La crescente domanda di Pac in Etf ha spinto banche e broker a competere offrendo soluzioni sempre più convenienti. Oggi, è possibile costruire un piano di accumulo con commissioni di acquisto molto basse, o addirittura azzerate. Alcuni esempi? Directa: È stata pioniera in Italia offrendo un Pac automatico in Etf con zero costi di esecuzione su una vasta lista di strumenti convenzionati. È una soluzione ideale per chi vuole avere il pieno controllo e agire in autonomia. Fineco: Con il servizio Piano Replay, permette di creare un Pac su Etf con la possibilità di ribilanciamento automatico. L'offerta è particolarmente vantaggiosa per gli under 30, che possono usufruire del servizio gratuitamente. Moneyfarm: Ha recentemente lanciato il suo Pac in Etf automatico, che si aggiunge al servizio di gestione patrimoniale. Con versamenti a partire da 10 euro e commissioni di acquisto azzerate, si posiziona come una valida alternativa per chi cerca semplicità e automazione.
Ma sono sempre più numerose le banche e le piattaforme (Trade Republic, Scalable, Revolut…) che offrono la possibilità di sottoscrivere dei Pac in etf o comunque tutte consentono di negoziare gli etf e naturalmente un aspetto importante prima di sottoscrivere un pac è valutare i costi sia dello strumento sottostante che quelli diretti e indiretti come spese fisse o di negoziazione.
La scelta della piattaforma dipende dalle esigenze di ciascuno, ma il punto fermo rimane l'importanza di investire in strumenti diversificati e con costi contenuti. Per un investimento di lungo periodo, è fondamentale scegliere un paniere che non sia troppo tematico o «alla moda» secondo SoldiExpert SCF ma che rifletta una diversificazione ampia a livello di settori e Paesi. Questo è il miglior antidoto contro la volatilità e le mode del momento.

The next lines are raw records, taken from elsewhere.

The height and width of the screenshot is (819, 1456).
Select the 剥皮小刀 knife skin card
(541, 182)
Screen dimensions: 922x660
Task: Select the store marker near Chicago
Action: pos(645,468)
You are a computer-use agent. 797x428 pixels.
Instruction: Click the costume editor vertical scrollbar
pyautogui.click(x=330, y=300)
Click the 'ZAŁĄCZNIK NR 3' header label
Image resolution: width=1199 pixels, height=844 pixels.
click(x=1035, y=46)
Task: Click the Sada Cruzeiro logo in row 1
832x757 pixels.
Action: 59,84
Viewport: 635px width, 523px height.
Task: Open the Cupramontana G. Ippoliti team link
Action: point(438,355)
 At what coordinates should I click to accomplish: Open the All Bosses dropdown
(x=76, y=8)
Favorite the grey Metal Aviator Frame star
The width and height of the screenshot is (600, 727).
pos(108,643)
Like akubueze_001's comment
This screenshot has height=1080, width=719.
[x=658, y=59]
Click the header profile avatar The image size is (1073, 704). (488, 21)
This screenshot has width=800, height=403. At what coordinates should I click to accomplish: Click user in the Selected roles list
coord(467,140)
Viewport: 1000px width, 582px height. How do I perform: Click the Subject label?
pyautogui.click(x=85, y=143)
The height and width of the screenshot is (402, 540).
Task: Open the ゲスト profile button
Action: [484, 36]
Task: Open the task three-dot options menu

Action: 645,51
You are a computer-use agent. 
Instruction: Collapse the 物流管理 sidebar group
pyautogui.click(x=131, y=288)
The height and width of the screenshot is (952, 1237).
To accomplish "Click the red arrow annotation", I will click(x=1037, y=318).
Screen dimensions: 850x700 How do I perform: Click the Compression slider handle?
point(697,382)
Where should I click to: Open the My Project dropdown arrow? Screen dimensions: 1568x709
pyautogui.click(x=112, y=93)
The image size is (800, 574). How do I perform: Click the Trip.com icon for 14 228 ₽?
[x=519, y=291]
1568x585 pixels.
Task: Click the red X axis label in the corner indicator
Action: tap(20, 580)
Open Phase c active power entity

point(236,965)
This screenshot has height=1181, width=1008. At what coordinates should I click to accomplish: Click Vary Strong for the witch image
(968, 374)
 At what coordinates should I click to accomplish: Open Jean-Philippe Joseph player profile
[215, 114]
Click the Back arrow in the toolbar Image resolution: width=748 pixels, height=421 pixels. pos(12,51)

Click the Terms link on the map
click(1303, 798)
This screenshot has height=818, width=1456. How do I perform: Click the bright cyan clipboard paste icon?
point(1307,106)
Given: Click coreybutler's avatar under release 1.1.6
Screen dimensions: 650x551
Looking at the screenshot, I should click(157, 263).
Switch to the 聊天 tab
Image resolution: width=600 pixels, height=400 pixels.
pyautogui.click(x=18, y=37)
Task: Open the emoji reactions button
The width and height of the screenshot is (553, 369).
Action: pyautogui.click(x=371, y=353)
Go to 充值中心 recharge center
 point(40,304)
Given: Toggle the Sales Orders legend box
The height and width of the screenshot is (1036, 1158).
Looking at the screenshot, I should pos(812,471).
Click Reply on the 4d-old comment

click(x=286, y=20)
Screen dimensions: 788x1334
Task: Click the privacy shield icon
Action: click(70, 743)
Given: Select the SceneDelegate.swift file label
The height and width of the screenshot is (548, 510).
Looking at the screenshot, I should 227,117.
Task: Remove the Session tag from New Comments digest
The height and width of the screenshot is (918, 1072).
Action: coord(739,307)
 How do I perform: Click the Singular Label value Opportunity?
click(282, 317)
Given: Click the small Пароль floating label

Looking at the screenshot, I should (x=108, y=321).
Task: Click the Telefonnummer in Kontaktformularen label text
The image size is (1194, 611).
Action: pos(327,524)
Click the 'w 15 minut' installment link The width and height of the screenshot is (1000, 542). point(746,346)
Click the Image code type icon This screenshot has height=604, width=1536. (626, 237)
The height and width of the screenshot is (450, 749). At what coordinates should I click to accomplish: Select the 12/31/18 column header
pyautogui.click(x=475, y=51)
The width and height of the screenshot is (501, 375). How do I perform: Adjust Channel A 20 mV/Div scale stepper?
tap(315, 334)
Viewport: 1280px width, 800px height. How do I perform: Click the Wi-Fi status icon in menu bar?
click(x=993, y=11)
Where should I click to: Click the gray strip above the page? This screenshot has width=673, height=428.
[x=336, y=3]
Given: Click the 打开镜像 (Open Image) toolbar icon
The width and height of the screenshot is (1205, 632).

«Come consulenti finanziari indipendenti ovvero soggetti iscritti all’Albo Ocf (obbligatorio per chi in Italia fornisce consigli di investimento)», spiega Gaziano, «forniamo un’ampia consulenza senza conflitti di interesse (siamo pagati solo a parcella e non riceviamo commissioni sui prodotti o strumenti consigliati) a piccoli e grandi investitore e supportiamo i clienti nella scelta del Pac migliore a partire dalla scelta dell’intermediario e poi degli strumenti migliori o valutiamo se già sono stati attivati dei Pac magari in fondi di investimento se superano la valutazione costi-benefici».